Paiva também desbravou o uso de símbolos , em sua forma “bruta” ou na “construção” de novos significados, às vezes como um novo vocabulário. A apropriação do número 5, obra que o marca definitivamente a partir do final dos anos 60 e percorre toda sua trajetória, exemplifica bem sua disposição para essa invenção e ousadia poética. Explorou nas séries ”Emblemas” e “ Esfumados”, a curva e a reta, mas também a opacidade e os volumes com cor, muitas vezes com um grafismo sofisticado e vibrante.

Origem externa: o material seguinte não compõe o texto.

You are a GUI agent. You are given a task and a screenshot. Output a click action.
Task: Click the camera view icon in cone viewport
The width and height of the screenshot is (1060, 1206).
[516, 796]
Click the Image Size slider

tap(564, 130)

Saiu do plano e criou um elemento novo tridimensional que abandona a ideia de um simples algarismo para virar múltiplos  algoritmos da forma (referência ao objeto escultórico “Integração”). Através da série “Carimbos” incorporou a essa mesma invenção a repetição contínua, obsessiva, mas ao mesmo tempo lúdica. Reconfigurou letras e palavras nos anos 1980, e mais uma vez, com as cores e os planos de cor, redefiniu o próprio sentido destas  nas chamadas “Coleturas”. Paiva faz poesia visual com números e letras, sem que seja necessário titular a priori versões de poemas concretos. É antes pintura. E pura abstração.

A nova série “Tangentes”, ora aqui exposta na Galeria Mercedes Viegas, mescla uma certa síntese desse percurso. Vemos ali a curvatura do 5, o encontro da tangente imaginária? Ou brincamos como um jogo de peças que tenta o encaixe perfeito sem saber exatamente qual deve ser a forma final? A exploração dos espaços vazios , como uma ausência de cor , é parte do equilíbrio e da composição das cores? Paiva dialoga aqui com o espaço, montando e desmontando, horizontalizando ou verticalizando, sem entretanto que saibamos onde tudo começa . Será a forma que define e orienta ou as cores que se encontram/dissipam? Com refinada sutileza podemos girar seus “objetos” de cor e redescobrir novas opções e novos sentidos. Por que não novas tangentes? Por onde devemos guiar nosso olhar? É isso que o artista exige. Anuncia um caminho, mas deixa o espectador, como sempre, fluir e se posicionar.